Many of us will never make 28,000 calls in our entire lives. This, however, was not the case for Teruo Nozaki, the convenience store worker in Tokyo who managed to make that many to 110, the police emergency number in Japan. Even more impressive is that he was able to make this astounding number of calls in only 18 months. On his busiest days, he would place over 1000 phone calls and hang up every time someone picked up on the other end.
This almost apocryphal number of calls underscores the fact that there was something profoundly pathological motivating each call. After all, the 911 prank call is almost an American rite of passage for any 9 year-old kid. It all begins with the need to know “What actually happens when people dial 911?” and sometimes ends with an officer showing up at your house and explaining the sanctity of the emergency line—an ultimately meaningless experience were it not for the gun strapped to his waist. 28,000 calls is not a prank, but an act of aggression toward the police. It’s like laying siege to a police department with one’s insanity, or like water torture via electronics.

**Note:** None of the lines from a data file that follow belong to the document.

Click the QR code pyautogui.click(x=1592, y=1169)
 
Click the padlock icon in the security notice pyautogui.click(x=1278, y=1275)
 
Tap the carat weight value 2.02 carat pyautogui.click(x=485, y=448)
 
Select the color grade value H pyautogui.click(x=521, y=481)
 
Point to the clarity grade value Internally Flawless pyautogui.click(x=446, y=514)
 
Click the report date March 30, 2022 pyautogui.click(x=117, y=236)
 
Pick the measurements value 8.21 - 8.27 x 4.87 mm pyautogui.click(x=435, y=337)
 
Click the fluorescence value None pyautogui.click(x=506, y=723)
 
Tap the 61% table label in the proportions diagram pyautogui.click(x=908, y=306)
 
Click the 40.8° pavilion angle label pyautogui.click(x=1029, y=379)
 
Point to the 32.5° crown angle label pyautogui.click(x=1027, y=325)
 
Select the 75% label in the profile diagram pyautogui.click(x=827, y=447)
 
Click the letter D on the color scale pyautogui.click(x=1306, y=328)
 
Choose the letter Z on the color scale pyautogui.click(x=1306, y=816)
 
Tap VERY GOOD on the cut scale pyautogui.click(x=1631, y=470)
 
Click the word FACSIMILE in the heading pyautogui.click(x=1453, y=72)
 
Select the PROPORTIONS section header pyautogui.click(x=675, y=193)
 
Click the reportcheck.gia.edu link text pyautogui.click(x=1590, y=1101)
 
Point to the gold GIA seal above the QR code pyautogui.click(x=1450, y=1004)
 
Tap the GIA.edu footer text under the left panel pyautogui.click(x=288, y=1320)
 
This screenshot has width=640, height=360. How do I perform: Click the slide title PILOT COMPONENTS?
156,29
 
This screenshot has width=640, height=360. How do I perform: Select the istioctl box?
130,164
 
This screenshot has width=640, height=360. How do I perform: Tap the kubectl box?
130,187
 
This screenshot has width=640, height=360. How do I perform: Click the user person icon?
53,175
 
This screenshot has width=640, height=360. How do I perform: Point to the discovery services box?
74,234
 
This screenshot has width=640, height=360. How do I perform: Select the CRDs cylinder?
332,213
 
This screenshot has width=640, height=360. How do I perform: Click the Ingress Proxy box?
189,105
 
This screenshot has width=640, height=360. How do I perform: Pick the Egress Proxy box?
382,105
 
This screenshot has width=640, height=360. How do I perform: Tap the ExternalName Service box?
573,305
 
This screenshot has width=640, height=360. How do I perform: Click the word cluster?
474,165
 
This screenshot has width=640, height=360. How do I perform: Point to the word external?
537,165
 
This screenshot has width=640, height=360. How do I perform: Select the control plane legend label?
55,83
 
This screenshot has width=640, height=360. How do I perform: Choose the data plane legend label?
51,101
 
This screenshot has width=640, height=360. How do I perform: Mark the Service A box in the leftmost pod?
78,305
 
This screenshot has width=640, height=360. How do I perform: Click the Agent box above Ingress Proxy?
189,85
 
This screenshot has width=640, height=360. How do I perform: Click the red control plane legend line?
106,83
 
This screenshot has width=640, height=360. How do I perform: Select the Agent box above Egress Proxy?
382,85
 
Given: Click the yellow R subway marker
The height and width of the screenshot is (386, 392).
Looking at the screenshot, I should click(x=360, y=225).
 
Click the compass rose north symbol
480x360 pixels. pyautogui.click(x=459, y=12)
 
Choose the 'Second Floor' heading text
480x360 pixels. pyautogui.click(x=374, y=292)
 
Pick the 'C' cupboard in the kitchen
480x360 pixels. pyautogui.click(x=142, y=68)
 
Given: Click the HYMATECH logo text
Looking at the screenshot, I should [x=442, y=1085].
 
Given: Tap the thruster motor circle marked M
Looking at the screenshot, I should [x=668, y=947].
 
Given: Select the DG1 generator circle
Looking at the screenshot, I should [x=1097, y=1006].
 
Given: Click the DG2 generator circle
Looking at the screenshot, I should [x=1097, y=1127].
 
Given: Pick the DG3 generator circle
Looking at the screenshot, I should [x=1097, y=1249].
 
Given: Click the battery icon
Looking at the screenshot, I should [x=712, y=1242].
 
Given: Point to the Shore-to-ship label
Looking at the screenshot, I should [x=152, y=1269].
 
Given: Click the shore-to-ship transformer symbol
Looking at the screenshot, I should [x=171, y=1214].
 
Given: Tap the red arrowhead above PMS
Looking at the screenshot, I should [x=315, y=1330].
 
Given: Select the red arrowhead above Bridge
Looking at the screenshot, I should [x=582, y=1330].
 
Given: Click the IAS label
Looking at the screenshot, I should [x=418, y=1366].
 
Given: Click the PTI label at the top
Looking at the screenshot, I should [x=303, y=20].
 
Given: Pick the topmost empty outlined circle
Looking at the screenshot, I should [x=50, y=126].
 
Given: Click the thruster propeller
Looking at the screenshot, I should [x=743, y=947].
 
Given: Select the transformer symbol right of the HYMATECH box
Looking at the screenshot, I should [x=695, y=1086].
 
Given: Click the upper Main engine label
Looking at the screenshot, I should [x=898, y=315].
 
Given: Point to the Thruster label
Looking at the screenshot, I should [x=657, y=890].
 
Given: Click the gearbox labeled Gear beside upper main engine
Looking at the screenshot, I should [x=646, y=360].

And so, although he was finally arrested, Teruo Nozaki used his compulsion to conduct a sort of backwards social experiment: now we know that it takes tens of thousands of prank calls before the Tokyo police is finally compelled to make an arrest. Other pranksters have been reined in much sooner, albeit for notably more serious abuses. Darius McCollum, the New York resident who has wanted to be a train conductor so badly that he actually commandeered a few, was arrested 29 times before being sent to Rikers island. Every police force has its limits, and a few citizens willing to test them. The only question is: how outlandishly can the law be pushed until the perpetrator makes international news.